Exercise inputs:
===
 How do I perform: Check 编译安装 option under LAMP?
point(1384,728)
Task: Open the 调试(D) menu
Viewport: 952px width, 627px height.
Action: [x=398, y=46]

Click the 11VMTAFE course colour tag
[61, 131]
===
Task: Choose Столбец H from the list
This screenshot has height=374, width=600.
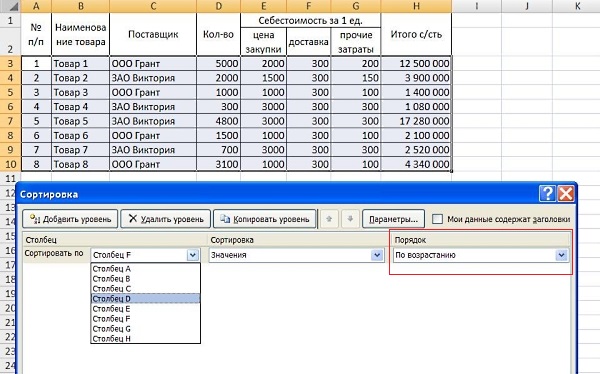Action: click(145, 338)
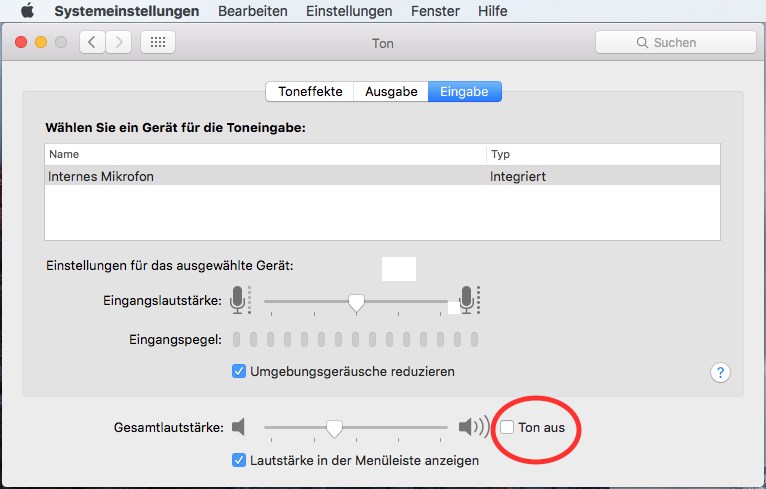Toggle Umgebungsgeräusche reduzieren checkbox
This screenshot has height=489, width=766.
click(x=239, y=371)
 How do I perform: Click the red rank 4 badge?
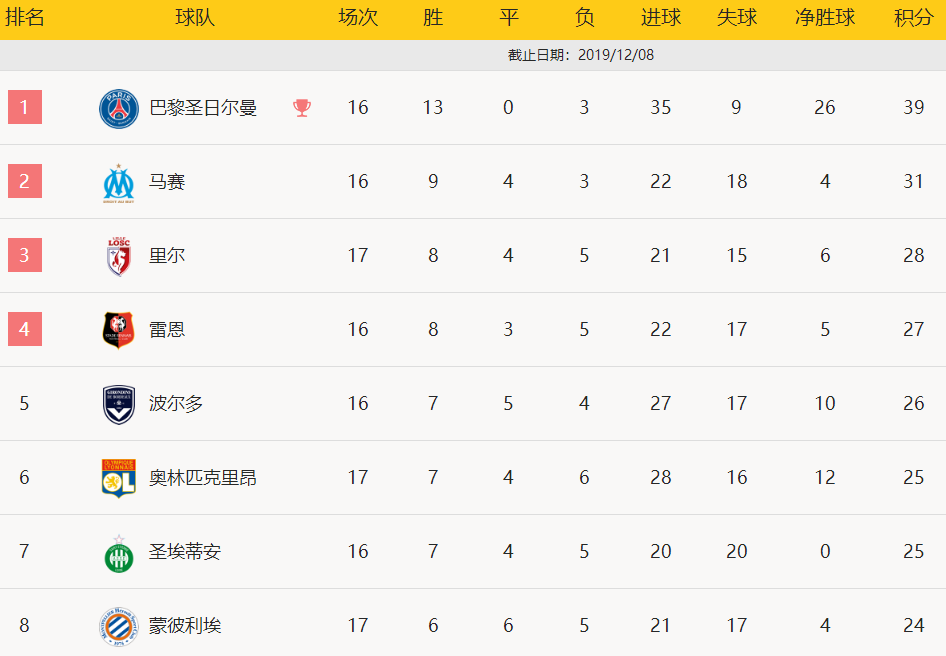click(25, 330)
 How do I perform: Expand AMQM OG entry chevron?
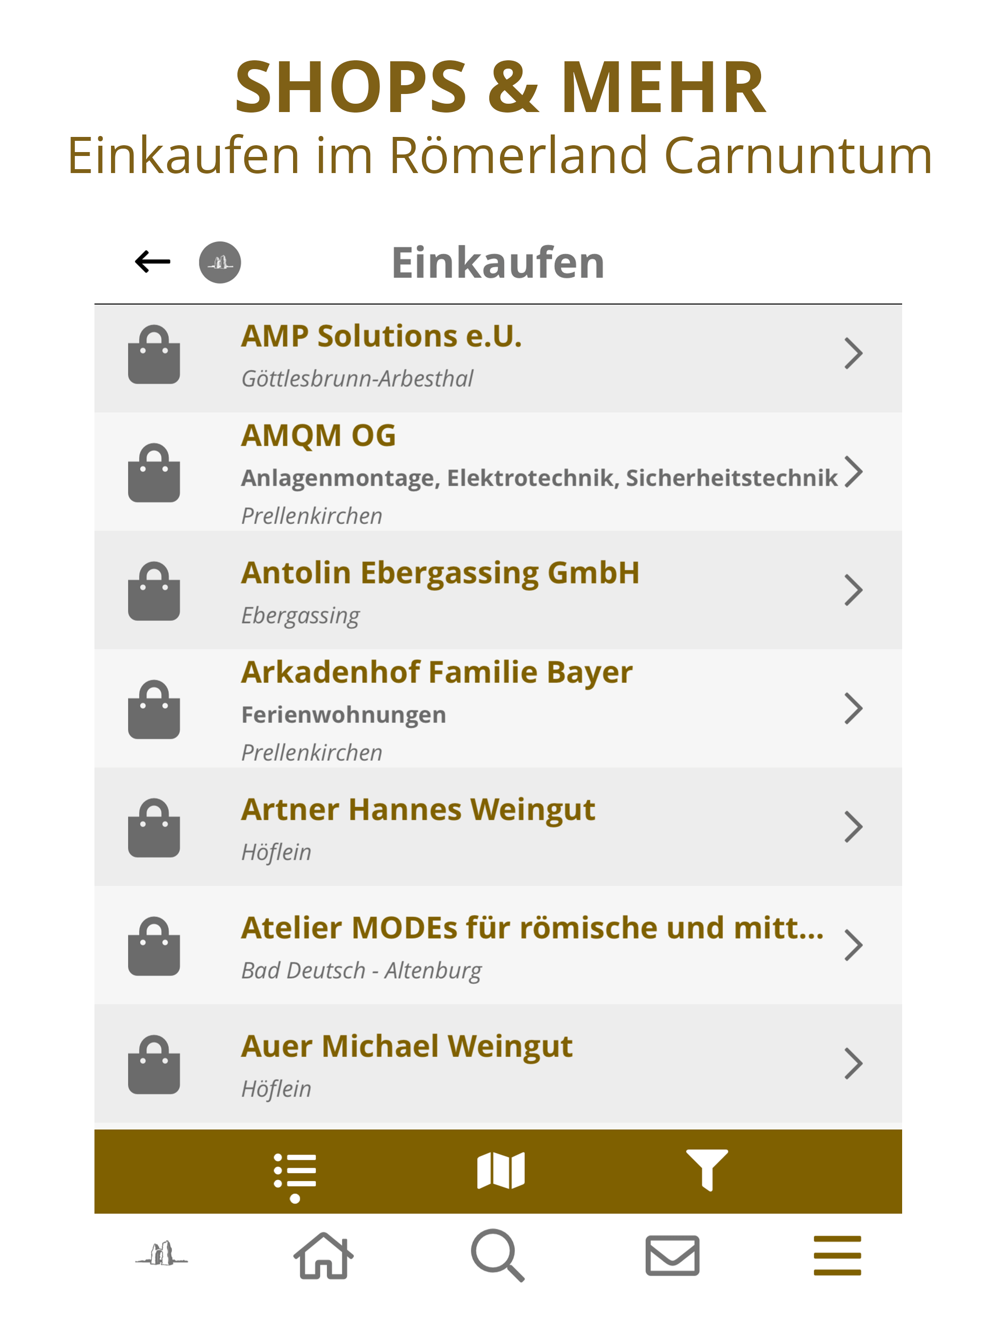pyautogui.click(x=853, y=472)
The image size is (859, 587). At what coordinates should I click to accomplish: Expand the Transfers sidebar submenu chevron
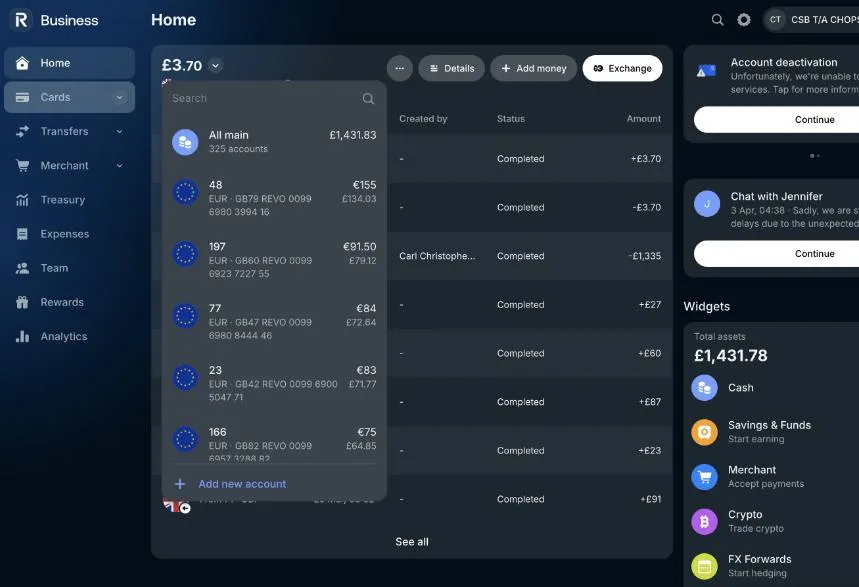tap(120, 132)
===
Do this: Copy the records from the line that has "The image size" through the line that has "tap(120, 132)", replacing "Transfers" with "Payments" and keeping everything else the same. Leave out the pictures.

Exercise response:
The image size is (859, 587). At what coordinates should I click to accomplish: Expand the Payments sidebar submenu chevron
tap(120, 132)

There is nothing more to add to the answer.